1 Pachinko machine 2 Pachinko machine 3 Ball lending machine (game media lending device) 11 Frame-shaped front frame 13 Game board 62 Variable display 63 Special symbol display (variable display) 64 Ordinary electric starting port 65 Variable winning device 91, 92 Continuous Chan Expected Degree Indicator 93 Continuous Chan Expected Start Count Indicator 103 Frame Relay Board (External Terminal Board) 107 Accessory Control Circuit Board 141 Gaming Board Information Board 141a Gaming Board External Information Output Terminal 150 Adapter (Continuous Jackpot Status Judgment) Means) 301 CPU CPU 324 Probability setting device 325 Stop symbol appearance rate setting device 326 In-memory consecutive chan rate setting device 327 Semi consecutive chan rate setting device 328 Reach occurrence rate setting device (reach occurrence probability adjusting device) 350 Management device 360 Management computer 400 Game control means (big hit state generation means, reach state generation Means, continuous big hit state generating means, reach state occurrence probability changing means) 500 island equipment

Claims (2)

[Claims] 1. A variable display device capable of variably displaying a plurality of symbols, wherein the variable display device can generate a jackpot state advantageous to a player based on stopping at a jackpot symbol appearing with a predetermined probability.

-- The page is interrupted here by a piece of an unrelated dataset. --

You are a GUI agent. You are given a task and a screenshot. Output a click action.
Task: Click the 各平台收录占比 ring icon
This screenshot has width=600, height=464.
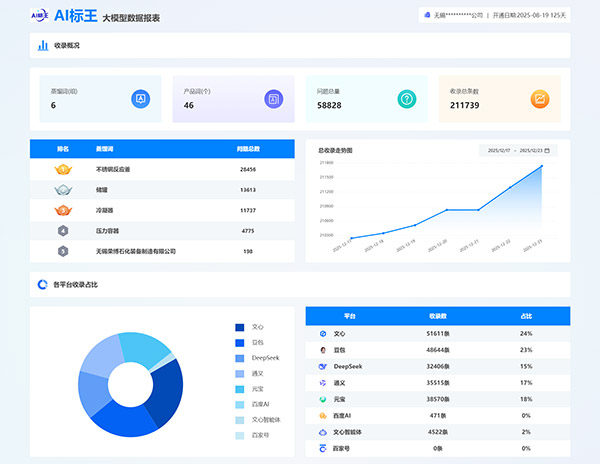coord(42,285)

In the gaming machine, at least the reach state generating means capable of generating a reach state with a predetermined probability before the jackpot pattern is stopped, and after the jackpot state ends, the jackpot probability is changed within a predetermined period to continuously make the jackpot state. And a reach state occurrence probability varying means for varying the reach probability of the reach state within a predetermined period in which the continuous jackpot state can occur. . 2. The gaming machine according to claim 1, further comprising a reach state occurrence probability adjusting device capable of previously adjusting the reach state occurrence probability.